My fifteen-year-old daughter will remember my truck similarly for its decrepitude and smell and her first lessons in shifting its ‘four on the floor.’ She already refers to it as ready for junking and I admit it is taking on many of the characteristics of those wrecks of recollection. It’s certainly got the smell. But I prefer to think of its rust as a patina. And I relish its comfortable shabbiness, which makes it, in my mind, more useful.

It has been two years since I bought it, having looked past the rust-pocked panels and hood, torn driver’s seat, cheesy floorboards and malfunctioning radio. It is the oldest vehicle I have ever owned. The engine runs well, with coaxing and patience. It sounds good (but what do I know about engine timbre); has low mileage for the model year (but what do I know about the kind of miles they were); was a good model year (but what do I know). Four wheel drive (Location, location, location).

My first truck. The price was right. One owner, who lowered that price as we drove in the driveway. And the seller called her ‘her.’ Ah, character. In our neck of the woods, everyone seems to call trucks ‘her.’ So I began the relationship. I softened the presence of the gun rack in the cab with my Super-Soaker pump-action squirt gun, hung fuzzy dice on the rear view mirror, and started pumping money into generally expected, but unforeseen, renovations.

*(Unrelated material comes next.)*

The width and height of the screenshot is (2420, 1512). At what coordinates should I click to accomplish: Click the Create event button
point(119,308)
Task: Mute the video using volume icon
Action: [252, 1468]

The hydraulic brake lines went first and, since I can still only pretend to tinker with such maintenance, Harry Webber had to replace them. Then the shocks. I was driving her up the Castine road and the heavy-duty shocks took leave of the frame mounts and almost sent me on a loop-the-loop while I rode back down to Harry’s garage to for rewelding. Time for a new gas tank as well. Then brake linings.

But what I most appreciate about my truck is the lack of fuss, like an old sofa. It is fully depreciated and derelict in appearance, so it can finally be fully used. Dirt, seaweed, manure for the garden, trash, recycling, dumpster gleanings, firewood, lumber, the wet dog—all ride in the back. We have achieved the honest heart of a vehicle’s life mission—beyond engineering, advertising and lifestyle associations: to connect two points, real and imagined.

Mechanical problems have quieted down over the winter. Perhaps she’ll hold her own for a while. But pothole season approaches. And I sense the impending cost-benefit analysis of an old car owner—of the orchard cars owners. At what point does full usefulness become too pricey? For now, I hate to reduce a vehicle with a personal pronoun, and a patina, to such a logical equation. The best connection between two points, as any driver knows, is often the most circuitous.